**Direction**
Extract, unchanged, the part of the data that opens with the line containing "[Tiktok] (152, 309)" and closes with the final line of the data, including both of those lines.

--- START Material for the task ---

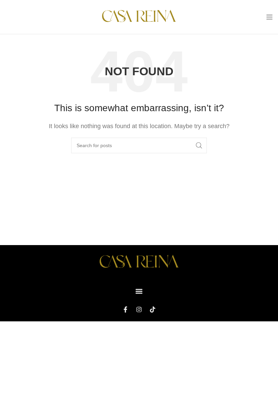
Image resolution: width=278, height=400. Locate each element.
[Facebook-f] (125, 309)
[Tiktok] (152, 309)
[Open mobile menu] (269, 17)
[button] (139, 291)
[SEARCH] (199, 145)
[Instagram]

--- END Material for the task ---

**Written solution**
[Tiktok] (152, 309)
[Open mobile menu] (269, 17)
[button] (139, 291)
[SEARCH] (199, 145)
[Instagram]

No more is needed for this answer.